*Your instructions*
List every line in the entries below that contains the word "Open", copying each such line in full.

*Given records*
--------

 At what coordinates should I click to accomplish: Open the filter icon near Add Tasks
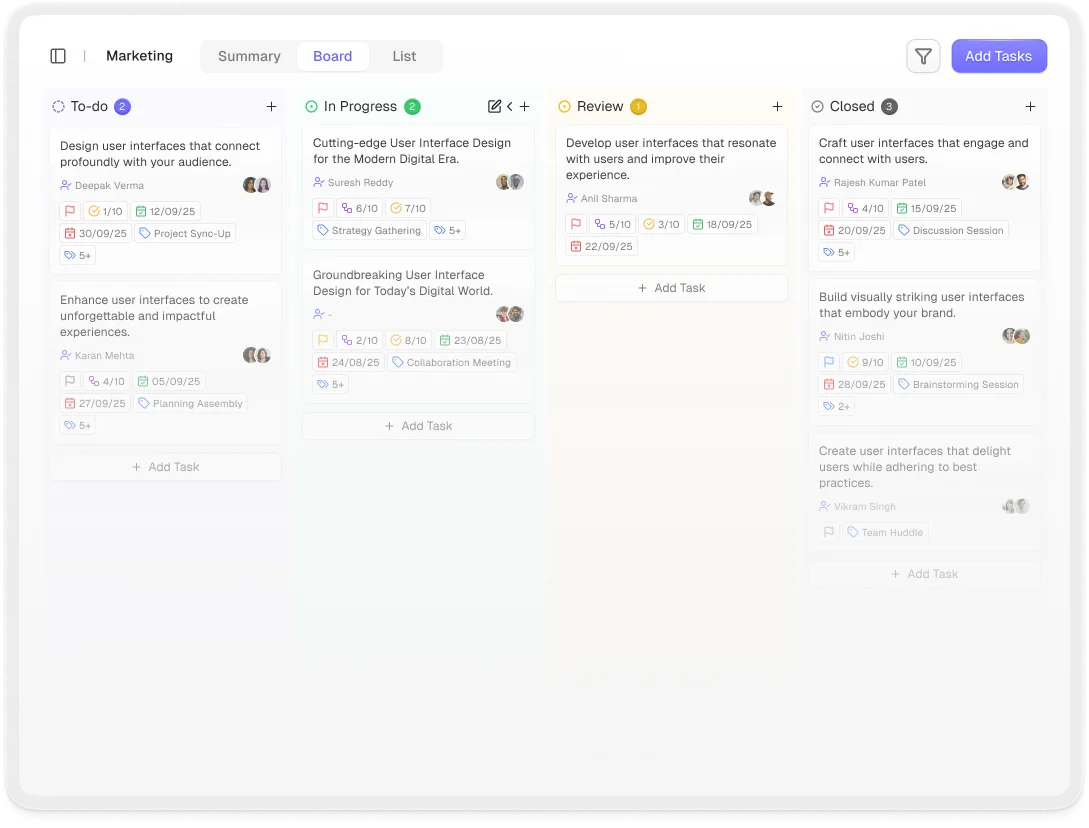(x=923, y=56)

--------

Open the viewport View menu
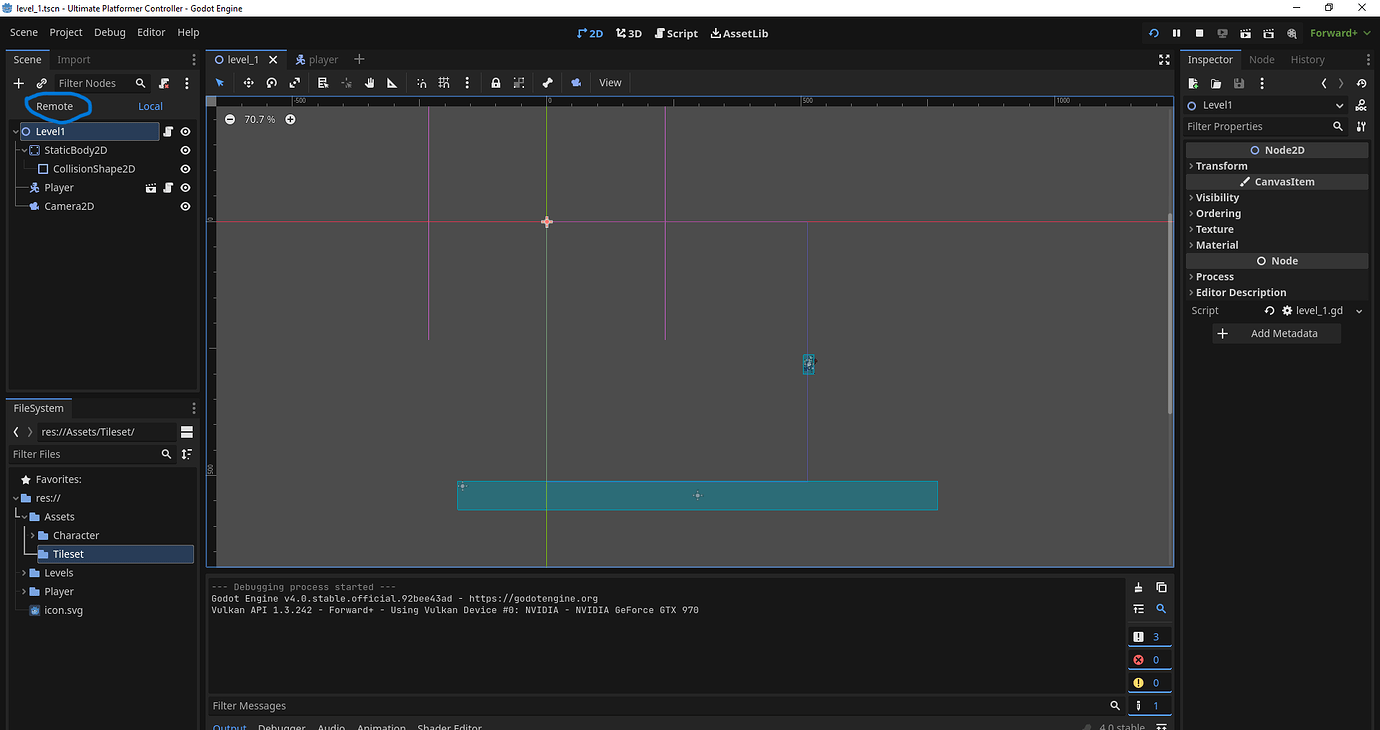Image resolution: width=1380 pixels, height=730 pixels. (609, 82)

--------

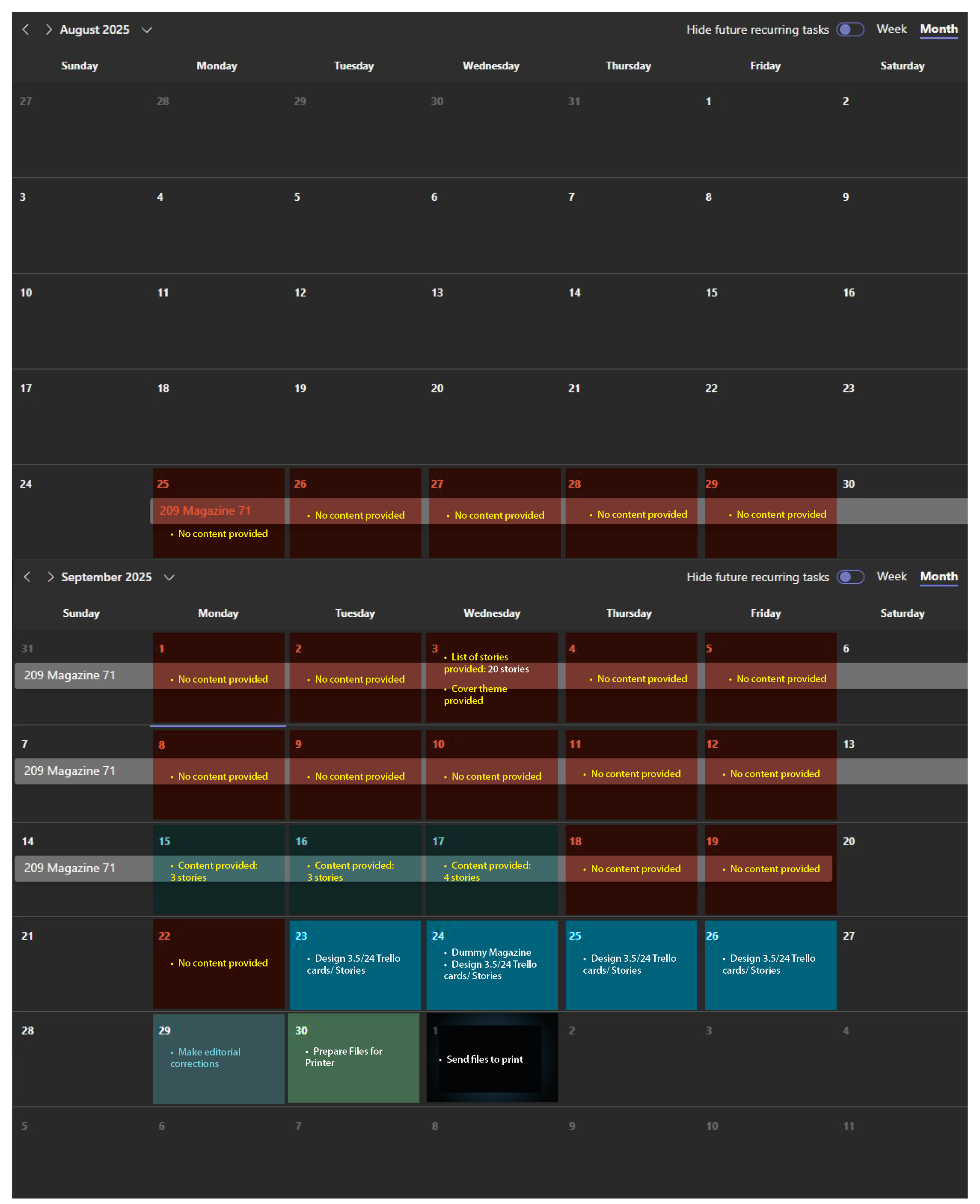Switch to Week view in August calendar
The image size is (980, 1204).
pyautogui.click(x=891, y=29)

--------

*Output of the task*
 At what coordinates should I click to accomplish: Open the filter icon near Add Tasks
Open the viewport View menu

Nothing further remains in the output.